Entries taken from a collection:
§ §

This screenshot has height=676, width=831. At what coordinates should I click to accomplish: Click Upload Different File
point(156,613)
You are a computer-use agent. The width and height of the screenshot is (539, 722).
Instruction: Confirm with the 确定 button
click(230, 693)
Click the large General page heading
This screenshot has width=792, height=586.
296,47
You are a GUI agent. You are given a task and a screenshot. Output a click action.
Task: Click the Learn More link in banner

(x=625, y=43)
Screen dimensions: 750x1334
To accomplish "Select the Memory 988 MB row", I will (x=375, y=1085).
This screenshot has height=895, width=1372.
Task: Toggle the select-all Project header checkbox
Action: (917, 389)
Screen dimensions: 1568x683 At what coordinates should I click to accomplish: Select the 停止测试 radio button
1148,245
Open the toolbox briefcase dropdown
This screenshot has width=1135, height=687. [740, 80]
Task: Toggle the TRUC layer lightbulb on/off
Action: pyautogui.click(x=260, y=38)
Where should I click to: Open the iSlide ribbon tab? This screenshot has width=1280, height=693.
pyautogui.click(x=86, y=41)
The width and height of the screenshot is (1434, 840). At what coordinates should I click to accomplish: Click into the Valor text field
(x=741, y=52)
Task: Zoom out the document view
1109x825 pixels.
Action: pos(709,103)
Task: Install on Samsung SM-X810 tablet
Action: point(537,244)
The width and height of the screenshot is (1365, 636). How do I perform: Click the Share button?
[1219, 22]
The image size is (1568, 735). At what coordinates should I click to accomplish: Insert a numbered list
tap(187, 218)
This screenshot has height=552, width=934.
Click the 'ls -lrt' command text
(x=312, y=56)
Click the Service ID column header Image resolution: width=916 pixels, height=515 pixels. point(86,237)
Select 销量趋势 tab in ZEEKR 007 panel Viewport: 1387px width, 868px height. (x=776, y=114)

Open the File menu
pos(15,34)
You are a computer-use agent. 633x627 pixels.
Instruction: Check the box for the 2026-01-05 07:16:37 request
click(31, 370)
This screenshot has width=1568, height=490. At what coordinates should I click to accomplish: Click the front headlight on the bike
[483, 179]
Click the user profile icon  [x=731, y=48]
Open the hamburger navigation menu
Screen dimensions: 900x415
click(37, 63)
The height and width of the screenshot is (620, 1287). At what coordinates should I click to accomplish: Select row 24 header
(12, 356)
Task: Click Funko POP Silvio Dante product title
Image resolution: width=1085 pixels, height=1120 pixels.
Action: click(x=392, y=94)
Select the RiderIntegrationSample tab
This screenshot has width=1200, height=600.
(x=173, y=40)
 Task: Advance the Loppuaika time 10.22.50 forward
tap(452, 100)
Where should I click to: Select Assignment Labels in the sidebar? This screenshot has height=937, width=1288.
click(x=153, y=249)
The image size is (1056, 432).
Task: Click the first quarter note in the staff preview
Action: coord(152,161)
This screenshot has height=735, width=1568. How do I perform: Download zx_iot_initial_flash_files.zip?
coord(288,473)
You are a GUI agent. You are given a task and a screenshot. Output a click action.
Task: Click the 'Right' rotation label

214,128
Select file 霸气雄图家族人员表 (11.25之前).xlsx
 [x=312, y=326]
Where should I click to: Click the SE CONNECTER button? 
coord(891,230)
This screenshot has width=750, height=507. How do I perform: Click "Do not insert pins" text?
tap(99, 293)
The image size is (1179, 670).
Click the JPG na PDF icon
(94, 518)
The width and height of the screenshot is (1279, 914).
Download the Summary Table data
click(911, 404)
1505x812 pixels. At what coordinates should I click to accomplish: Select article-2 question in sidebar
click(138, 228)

§ §

=== WHAT IS BEING ASKED ===
An exact transcription of all the records is needed.

=== SOLUTION TO THE PROBLEM ===
This screenshot has height=676, width=831. At what coordinates should I click to accomplish: Click Upload Different File
point(156,613)
You are a computer-use agent. The width and height of the screenshot is (539, 722).
Instruction: Confirm with the 确定 button
click(230, 693)
Click the large General page heading
This screenshot has width=792, height=586.
296,47
You are a GUI agent. You are given a task and a screenshot. Output a click action.
Task: Click the Learn More link in banner

(x=625, y=43)
Screen dimensions: 750x1334
To accomplish "Select the Memory 988 MB row", I will (x=375, y=1085).
This screenshot has height=895, width=1372.
Task: Toggle the select-all Project header checkbox
Action: (917, 389)
Screen dimensions: 1568x683 At what coordinates should I click to accomplish: Select the 停止测试 radio button
1148,245
Open the toolbox briefcase dropdown
This screenshot has width=1135, height=687. [740, 80]
Task: Toggle the TRUC layer lightbulb on/off
Action: pyautogui.click(x=260, y=38)
Where should I click to: Open the iSlide ribbon tab? This screenshot has width=1280, height=693.
pyautogui.click(x=86, y=41)
The width and height of the screenshot is (1434, 840). At what coordinates should I click to accomplish: Click into the Valor text field
(x=741, y=52)
Task: Zoom out the document view
1109x825 pixels.
Action: pos(709,103)
Task: Install on Samsung SM-X810 tablet
Action: point(537,244)
The width and height of the screenshot is (1365, 636). How do I perform: Click the Share button?
[1219, 22]
The image size is (1568, 735). At what coordinates should I click to accomplish: Insert a numbered list
tap(187, 218)
This screenshot has height=552, width=934.
Click the 'ls -lrt' command text
(x=312, y=56)
Click the Service ID column header Image resolution: width=916 pixels, height=515 pixels. point(86,237)
Select 销量趋势 tab in ZEEKR 007 panel Viewport: 1387px width, 868px height. (x=776, y=114)

Open the File menu
pos(15,34)
You are a computer-use agent. 633x627 pixels.
Instruction: Check the box for the 2026-01-05 07:16:37 request
click(31, 370)
This screenshot has width=1568, height=490. At what coordinates should I click to accomplish: Click the front headlight on the bike
[483, 179]
Click the user profile icon  [x=731, y=48]
Open the hamburger navigation menu
Screen dimensions: 900x415
click(37, 63)
The height and width of the screenshot is (620, 1287). At what coordinates should I click to accomplish: Select row 24 header
(12, 356)
Task: Click Funko POP Silvio Dante product title
Image resolution: width=1085 pixels, height=1120 pixels.
Action: click(x=392, y=94)
Select the RiderIntegrationSample tab
This screenshot has width=1200, height=600.
(x=173, y=40)
 Task: Advance the Loppuaika time 10.22.50 forward
tap(452, 100)
Where should I click to: Select Assignment Labels in the sidebar? This screenshot has height=937, width=1288.
click(x=153, y=249)
The image size is (1056, 432).
Task: Click the first quarter note in the staff preview
Action: coord(152,161)
This screenshot has height=735, width=1568. How do I perform: Download zx_iot_initial_flash_files.zip?
coord(288,473)
You are a GUI agent. You are given a task and a screenshot. Output a click action.
Task: Click the 'Right' rotation label

214,128
Select file 霸气雄图家族人员表 (11.25之前).xlsx
 [x=312, y=326]
Where should I click to: Click the SE CONNECTER button? 
coord(891,230)
This screenshot has width=750, height=507. How do I perform: Click "Do not insert pins" text?
tap(99, 293)
The image size is (1179, 670).
Click the JPG na PDF icon
(94, 518)
The width and height of the screenshot is (1279, 914).
Download the Summary Table data
click(911, 404)
1505x812 pixels. At what coordinates should I click to accomplish: Select article-2 question in sidebar
click(138, 228)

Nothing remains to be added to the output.